Below this sentence is a listing; return exactly its lines from the one with "This screenshot has width=800, height=677." to the one with "This screenshot has width=1688, height=621.", both kept, and nothing more.

»»

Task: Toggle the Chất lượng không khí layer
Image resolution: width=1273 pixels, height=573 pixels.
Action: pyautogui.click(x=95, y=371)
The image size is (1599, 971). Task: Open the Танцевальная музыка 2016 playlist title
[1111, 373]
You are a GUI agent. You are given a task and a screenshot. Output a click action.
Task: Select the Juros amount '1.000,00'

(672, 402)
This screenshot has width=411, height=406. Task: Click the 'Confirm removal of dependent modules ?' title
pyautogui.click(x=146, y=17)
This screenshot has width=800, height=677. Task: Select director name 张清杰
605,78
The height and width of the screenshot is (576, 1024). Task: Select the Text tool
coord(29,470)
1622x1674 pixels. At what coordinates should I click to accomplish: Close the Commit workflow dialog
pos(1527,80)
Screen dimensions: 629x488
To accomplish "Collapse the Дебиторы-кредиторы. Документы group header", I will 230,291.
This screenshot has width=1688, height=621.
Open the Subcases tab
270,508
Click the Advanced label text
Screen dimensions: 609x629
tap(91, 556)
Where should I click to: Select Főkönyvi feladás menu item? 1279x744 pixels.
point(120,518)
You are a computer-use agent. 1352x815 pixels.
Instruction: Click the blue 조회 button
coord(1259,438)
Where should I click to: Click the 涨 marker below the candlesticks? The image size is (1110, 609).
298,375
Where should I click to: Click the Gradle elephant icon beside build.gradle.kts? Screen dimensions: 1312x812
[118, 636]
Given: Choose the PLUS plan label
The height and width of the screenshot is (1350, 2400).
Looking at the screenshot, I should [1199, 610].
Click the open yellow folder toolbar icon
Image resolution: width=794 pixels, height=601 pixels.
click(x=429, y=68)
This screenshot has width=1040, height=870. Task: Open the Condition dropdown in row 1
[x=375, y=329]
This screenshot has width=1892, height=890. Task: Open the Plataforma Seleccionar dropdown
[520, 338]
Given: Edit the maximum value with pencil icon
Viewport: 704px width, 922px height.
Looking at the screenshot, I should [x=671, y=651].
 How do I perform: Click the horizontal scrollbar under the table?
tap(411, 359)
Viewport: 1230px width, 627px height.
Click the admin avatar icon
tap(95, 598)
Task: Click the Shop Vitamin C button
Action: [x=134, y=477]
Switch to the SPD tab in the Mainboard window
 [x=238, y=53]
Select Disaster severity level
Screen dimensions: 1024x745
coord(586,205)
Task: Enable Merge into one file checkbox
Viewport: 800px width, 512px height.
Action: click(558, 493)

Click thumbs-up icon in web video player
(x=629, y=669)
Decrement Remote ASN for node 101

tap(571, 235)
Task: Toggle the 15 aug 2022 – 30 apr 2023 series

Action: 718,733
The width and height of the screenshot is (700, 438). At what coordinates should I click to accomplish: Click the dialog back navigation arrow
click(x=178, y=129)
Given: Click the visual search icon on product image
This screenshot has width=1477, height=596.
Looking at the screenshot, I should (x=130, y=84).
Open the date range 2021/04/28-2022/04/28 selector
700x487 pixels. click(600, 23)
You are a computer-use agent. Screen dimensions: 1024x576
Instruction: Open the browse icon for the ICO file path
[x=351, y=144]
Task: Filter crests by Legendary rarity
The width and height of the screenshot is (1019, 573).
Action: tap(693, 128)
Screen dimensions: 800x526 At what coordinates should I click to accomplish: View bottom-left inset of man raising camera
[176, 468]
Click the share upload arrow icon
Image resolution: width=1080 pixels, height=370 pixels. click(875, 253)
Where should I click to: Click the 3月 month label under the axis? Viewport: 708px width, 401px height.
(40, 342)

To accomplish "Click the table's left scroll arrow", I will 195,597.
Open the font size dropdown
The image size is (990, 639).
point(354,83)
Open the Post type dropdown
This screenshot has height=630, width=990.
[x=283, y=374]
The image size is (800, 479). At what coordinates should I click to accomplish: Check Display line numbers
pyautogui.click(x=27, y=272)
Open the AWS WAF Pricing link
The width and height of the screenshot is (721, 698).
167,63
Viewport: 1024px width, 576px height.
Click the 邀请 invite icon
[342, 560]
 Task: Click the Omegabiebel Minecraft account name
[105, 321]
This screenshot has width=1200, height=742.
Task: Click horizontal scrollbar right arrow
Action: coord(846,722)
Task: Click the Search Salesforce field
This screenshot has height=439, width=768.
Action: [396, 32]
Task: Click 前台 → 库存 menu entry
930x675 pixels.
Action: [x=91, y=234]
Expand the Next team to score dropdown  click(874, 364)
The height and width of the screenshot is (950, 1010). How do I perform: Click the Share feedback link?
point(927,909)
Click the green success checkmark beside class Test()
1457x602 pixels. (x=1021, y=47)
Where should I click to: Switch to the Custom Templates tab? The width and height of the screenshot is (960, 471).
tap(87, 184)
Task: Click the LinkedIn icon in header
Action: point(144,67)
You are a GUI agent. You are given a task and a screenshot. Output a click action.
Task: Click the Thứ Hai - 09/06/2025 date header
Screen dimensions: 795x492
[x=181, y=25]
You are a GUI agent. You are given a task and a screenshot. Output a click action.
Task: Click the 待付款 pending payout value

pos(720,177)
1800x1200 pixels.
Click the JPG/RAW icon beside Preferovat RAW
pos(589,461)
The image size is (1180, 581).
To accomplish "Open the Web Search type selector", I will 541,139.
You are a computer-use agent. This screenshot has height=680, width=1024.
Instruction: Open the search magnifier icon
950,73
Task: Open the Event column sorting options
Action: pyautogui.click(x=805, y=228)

««

* **SOLUTION TO THIS PROBLEM**:
This screenshot has width=800, height=677. Task: Select director name 张清杰
605,78
The height and width of the screenshot is (576, 1024). Task: Select the Text tool
coord(29,470)
1622x1674 pixels. At what coordinates should I click to accomplish: Close the Commit workflow dialog
pos(1527,80)
Screen dimensions: 629x488
To accomplish "Collapse the Дебиторы-кредиторы. Документы group header", I will 230,291.
This screenshot has width=1688, height=621.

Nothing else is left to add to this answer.